Oracle has a love-hate relationship with security researchers. Actually, mostly hate. Given that Oracle finds enough of it’s own bugs – it released 193 patches in it’s July patch fest – maybe it doesn’t want people to find any more bugs.
This all started when Oracle Chief Security Officer Mary Ann Davidson wrote a rather long winded rant on her company blog saying that people should stop reverse engineering Oracle’s code because it is a violation of the license agreement and you never find anything worth while – just waste our time.
While the company has axed her blog post, the Internet never forgets, so her post is still available on the Internet Archive.
While she does make some good points, the bad will from the tone of the post way over shadows it.
What she could have said in a lot less words is:
1. The first thing you should do is make sure that the software is configured in the most secure manner reasonable for what your business needs to do.

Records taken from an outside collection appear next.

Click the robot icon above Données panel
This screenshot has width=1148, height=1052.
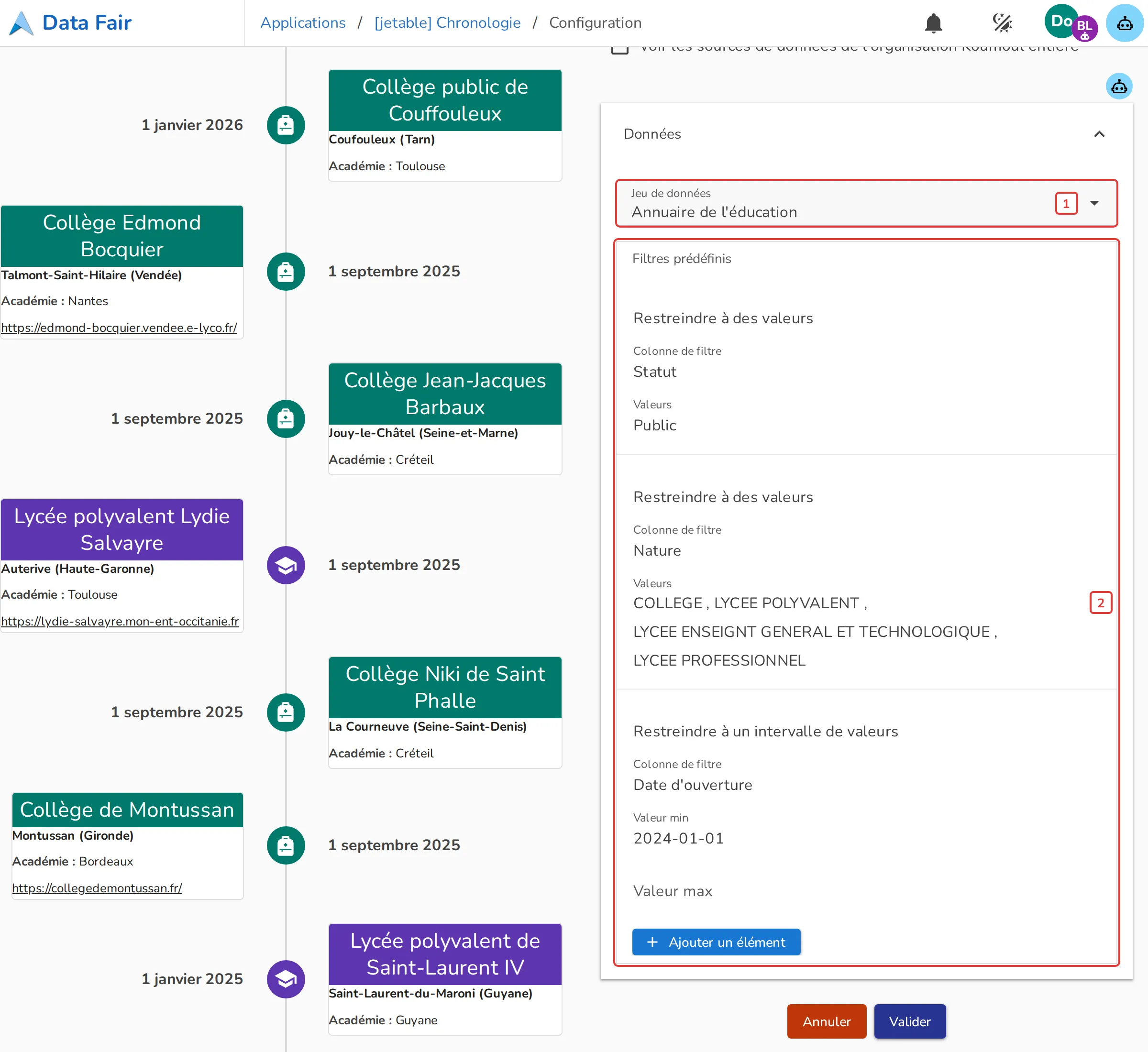point(1119,87)
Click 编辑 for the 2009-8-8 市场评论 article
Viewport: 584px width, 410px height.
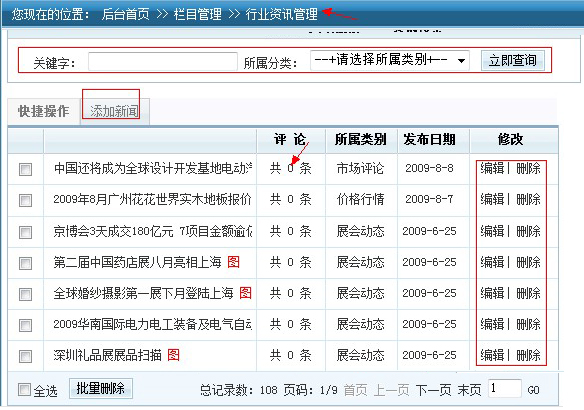[x=492, y=168]
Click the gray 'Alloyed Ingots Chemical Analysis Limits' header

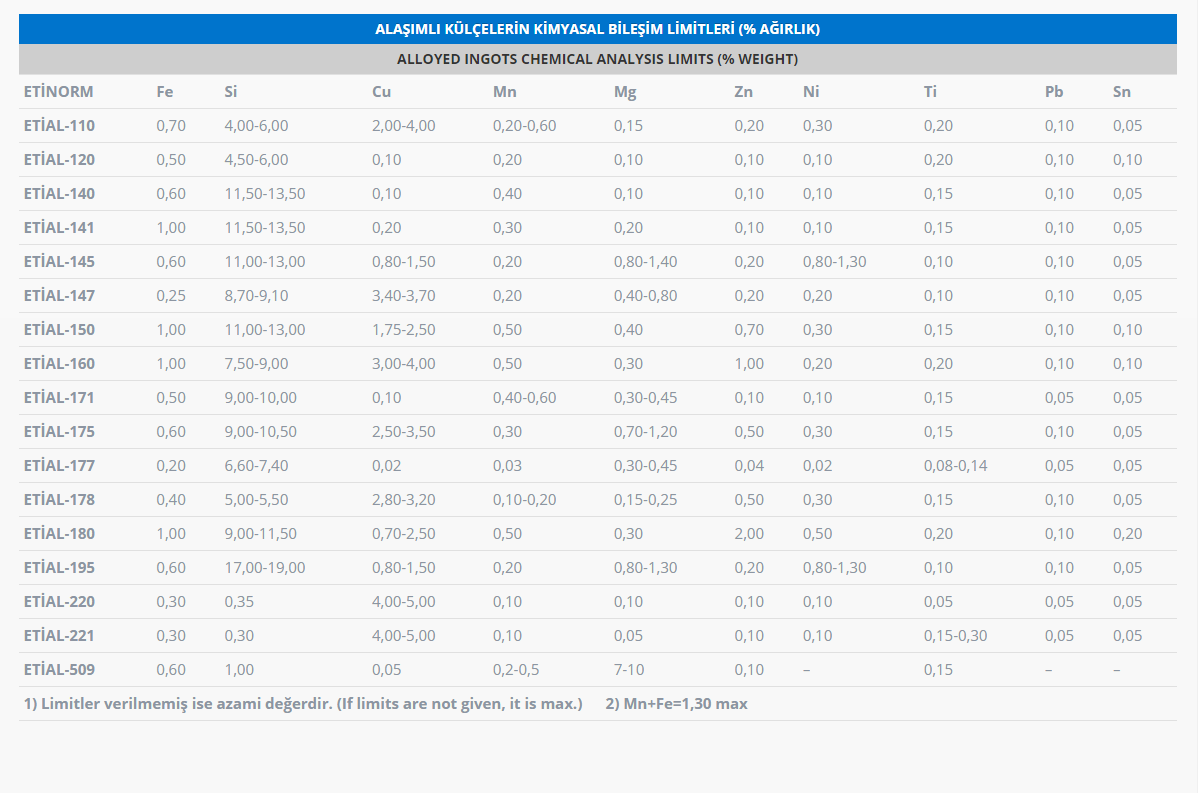[597, 59]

2. Make sure that you are running the current release and have installed all the patches (it is amazing how many Oracle customers fail this test).
3. Use the tools that Oracle provides to make sure you are not missing any secure configuration issues.

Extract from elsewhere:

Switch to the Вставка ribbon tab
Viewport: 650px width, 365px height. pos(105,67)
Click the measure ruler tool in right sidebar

4. Don’t bother to run a static or dynamic code analyzer against our software because 99+% of what they will report are false positives and it takes way too much time to sort out the 1 potentially valid issue out of the 1,000 false ones.
And a note to Ms. Davidson: don’t worry about the reverse engineering of Oracle’s code that some analysis tools do because it is a violation of the license agreement. Anyone who wants to steal your code will ignore the license agreement anyway, so what good do you do by beating up the customers that pay your salary?

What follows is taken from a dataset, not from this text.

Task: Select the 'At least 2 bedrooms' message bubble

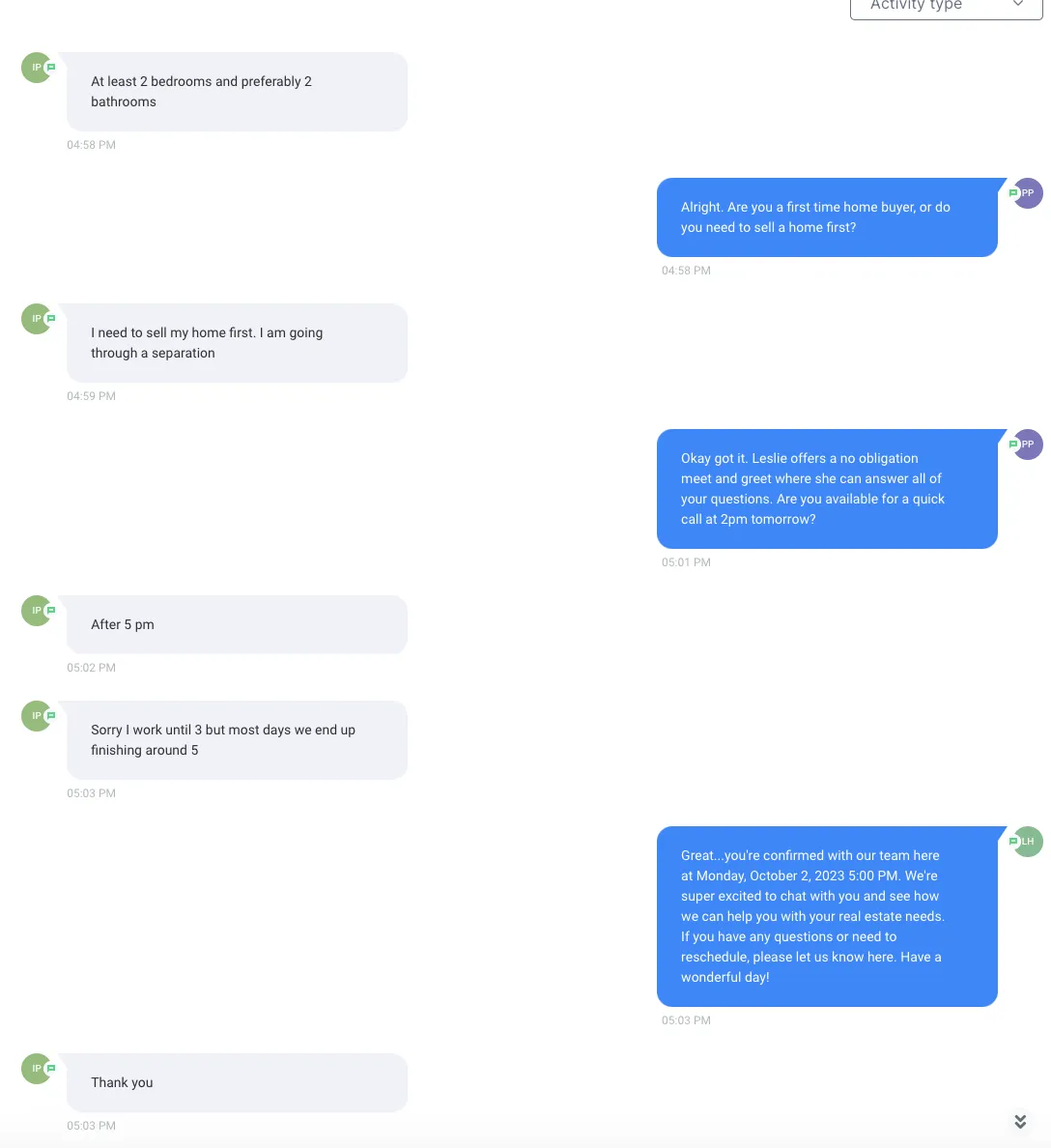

She also said that Oracle would not give credit to researchers who find security holes. What that statement does is cause researchers to publish exploits first. As an example, we see a lot of that at BlackHat and Usenix Security for just that reason. The media will give them credit. Then Oracle has to figure out how to do damage control. Not a great move.
There. I think I did that in a lot less words and likely annoyed a whole lot less Oracle customers in the process.
Hopefully, someone took Ms. Davidson to the break room and explained corporate branding 101 to her. If not, the media certainly has.
That being said, as you consider a vendor, covertly assessing that vendor’s posture with respect to security researchers might be useful. The good vendors embrace the reputable researchers because they often find stuff that the vendors don’t find and you don’t have to pay them. Even if you have a bug bounty program, you only pay them if they find something you have not found. More, it is about attitude.
Information for this post came from Wired.